Mr. Johnson formed a non-profit corporation, Koba Institute, Inc. (“Koba Institute”) in 1969 to perform various government contracts in conjunction with Koba Associates, Inc. (“Koba Associates”), a for-profit corporation that he owned and managed. Koba Associates failed to pay its payroll taxes in the mid-1990s and the IRS assessed trust fund recovery penalties against Mr. Johnson. This ultimately led Mr. Johnson to close Koba Associates and severely limited his ability to obtain credit for Koba Institute. Subsequently, Mr. and Mrs. Johnson restructured Koba Institute so as to facilitate its continued existence. As part of that restructuring, in 1998, Koba Institute converted to a for-profit corporation under Maryland law, with Mrs. Johnson as its sole shareholder, chair of its board of directors, and president. Koba Institute’s payroll account expressly provided that Mrs. Johnson had the power to sign singularly on that account. This enabled Koba Institute to operate unencumbered by a lien. However, because Mrs. Johnson was the primary caregiver of the couple’s children, Mrs. Johnson delegated and entrusted her authority in the corporation to Mr. Johnson, and thereafter elected him president of Koba Institute in 2001 despite a contrary bylaw requirement. Mrs. Johnson’s actual involvement at Koba Institute was limited during the period between 2001 and 2004, only coming to work once per month. Yet, she received a significant annual salary, as well as a corporate car and cell phone. Given her limited involvement in the corporations daily operation, Mrs. Johnson only signed checks that Mr. Johnson had already approved.
Near the end of 2004, however, Mrs. Johnson received a notice from the IRS that Koba Institute had not paid its payroll taxes for several quarters from 2001 to 2004. Upon learning this, Mrs. Johnson fired the finance director and directed Mr. Johnson to personally handle all future tax payments and to provide her with visual proof of all withholding tax payment made subsequently. Additionally, with regard to the payroll account, Mrs. Johnson no longer required instruction from Mr. Johnson before writing checks herself from the payroll account for payment of the taxes. Koba Institute then began paying its post-2004 payroll taxes in full. However, it did not pay the outstanding delinquent payroll taxes although it continued to pay its other business debts. Subsequently, the IRS assessed trust fund recovery penalties against Mr. and Mrs. Johnson individually, pursuant to 26 U.S.C. § 6672. On March 30, 2009, Mrs. Johnson filed suit seeking a refund of the portion of the penalty that she had paid, asserting that the assessment against her was erroneous. The Government filed a counterclaim against both of the Johnsons in order to reduce its assessments to judgment. The district court granted the Government’s motion for summary judgment. This appeal followed.
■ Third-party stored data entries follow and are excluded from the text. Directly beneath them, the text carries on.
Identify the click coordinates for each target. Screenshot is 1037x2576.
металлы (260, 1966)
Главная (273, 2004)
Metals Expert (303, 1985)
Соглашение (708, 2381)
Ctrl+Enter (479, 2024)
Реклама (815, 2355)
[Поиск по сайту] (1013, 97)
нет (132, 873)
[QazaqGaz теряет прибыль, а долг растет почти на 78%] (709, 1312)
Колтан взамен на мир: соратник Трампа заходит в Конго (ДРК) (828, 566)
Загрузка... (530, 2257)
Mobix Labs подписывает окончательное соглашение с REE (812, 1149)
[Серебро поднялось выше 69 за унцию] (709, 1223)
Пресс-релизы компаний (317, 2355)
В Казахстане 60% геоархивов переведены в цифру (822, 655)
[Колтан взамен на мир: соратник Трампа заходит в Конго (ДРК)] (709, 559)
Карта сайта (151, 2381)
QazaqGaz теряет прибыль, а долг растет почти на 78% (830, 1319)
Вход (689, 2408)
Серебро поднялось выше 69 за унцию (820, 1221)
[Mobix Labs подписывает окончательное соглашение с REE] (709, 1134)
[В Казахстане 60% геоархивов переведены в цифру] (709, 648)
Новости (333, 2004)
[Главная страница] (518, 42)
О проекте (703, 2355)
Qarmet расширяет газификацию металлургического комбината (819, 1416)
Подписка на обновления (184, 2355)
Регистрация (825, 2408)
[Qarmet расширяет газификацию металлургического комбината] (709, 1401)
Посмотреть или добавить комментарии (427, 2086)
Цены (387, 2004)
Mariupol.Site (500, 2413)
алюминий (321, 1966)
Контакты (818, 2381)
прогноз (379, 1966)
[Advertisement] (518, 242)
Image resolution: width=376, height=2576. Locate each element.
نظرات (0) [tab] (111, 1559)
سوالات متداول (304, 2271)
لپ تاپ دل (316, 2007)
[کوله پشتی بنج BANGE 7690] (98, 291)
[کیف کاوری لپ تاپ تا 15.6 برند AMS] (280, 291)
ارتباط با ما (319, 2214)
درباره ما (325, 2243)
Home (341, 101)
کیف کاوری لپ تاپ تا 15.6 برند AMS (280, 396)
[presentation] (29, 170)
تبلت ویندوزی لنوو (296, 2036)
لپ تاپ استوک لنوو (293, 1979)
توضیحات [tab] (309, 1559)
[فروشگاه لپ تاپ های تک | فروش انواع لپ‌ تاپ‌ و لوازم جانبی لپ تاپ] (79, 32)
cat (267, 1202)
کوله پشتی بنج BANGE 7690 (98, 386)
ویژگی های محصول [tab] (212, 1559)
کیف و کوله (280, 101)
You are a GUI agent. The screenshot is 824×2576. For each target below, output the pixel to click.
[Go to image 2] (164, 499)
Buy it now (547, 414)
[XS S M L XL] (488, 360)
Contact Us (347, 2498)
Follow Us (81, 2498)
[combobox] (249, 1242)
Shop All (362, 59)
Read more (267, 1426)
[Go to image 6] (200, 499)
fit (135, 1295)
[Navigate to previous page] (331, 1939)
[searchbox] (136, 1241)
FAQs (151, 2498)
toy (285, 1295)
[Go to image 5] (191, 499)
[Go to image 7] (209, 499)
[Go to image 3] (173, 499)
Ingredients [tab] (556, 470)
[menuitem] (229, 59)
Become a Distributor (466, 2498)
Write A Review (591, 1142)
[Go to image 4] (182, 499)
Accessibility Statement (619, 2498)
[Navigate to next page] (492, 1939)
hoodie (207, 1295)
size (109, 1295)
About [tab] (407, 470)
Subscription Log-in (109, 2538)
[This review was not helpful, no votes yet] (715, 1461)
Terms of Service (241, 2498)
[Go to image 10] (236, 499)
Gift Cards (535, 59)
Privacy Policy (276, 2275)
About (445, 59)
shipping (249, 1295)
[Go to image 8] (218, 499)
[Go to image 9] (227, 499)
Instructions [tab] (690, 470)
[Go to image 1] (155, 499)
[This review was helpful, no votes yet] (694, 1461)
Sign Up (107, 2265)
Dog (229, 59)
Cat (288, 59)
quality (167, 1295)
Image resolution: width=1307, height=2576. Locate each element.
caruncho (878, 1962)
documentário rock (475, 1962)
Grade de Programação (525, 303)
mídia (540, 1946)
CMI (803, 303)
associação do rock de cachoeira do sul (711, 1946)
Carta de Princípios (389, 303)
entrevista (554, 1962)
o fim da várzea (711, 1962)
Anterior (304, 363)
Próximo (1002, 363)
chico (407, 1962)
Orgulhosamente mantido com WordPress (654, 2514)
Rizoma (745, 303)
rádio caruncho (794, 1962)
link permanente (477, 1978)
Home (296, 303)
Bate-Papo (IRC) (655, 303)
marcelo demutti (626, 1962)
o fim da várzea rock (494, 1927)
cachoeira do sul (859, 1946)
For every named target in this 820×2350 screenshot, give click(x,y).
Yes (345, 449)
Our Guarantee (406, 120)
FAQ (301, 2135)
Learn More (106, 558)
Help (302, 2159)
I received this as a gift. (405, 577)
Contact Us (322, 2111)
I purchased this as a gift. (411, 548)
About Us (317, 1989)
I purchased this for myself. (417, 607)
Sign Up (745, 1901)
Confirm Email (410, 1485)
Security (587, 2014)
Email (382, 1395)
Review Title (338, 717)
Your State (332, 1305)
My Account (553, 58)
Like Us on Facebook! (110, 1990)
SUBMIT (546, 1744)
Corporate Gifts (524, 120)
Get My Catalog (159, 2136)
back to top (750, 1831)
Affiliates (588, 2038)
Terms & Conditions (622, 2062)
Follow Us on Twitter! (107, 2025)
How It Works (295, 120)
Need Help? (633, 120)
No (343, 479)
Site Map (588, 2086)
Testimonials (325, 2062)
On appeal, the Fourth Circuit first summarily affirmed the district court’s judgment with respect to Mr. Johnson. Next, it addressed Mrs. Johnson’s contention that the district court erred in granting summary judgment against her because she was not a “person responsible” for Koba Institute’s withholding tax payments, and, alternatively, because she did not “willfully” fail to pay over those taxes. The court, however, disagreed. Finding that, despite delegating her authority to Mr. Johnson, Mrs. Johnson remained a “responsible person” because she maintained effective power to pay the trust fund taxes and to direct the corporation’s business choices during the relevant tax periods as evidenced by her conduct upon receiving notice of delinquency from the IRS. Having found that Mrs. Johnson was a “responsible person,” the court then found that her conduct was “willful” because Koba Institute continued to make payments to other creditors using unencumbered funds following Mrs. Johnson’s receipt of the IRS notice while the payroll taxes for numerous quarters during the relevant tax period remained unpaid. Consequently, the Fourth Circuit affirmed.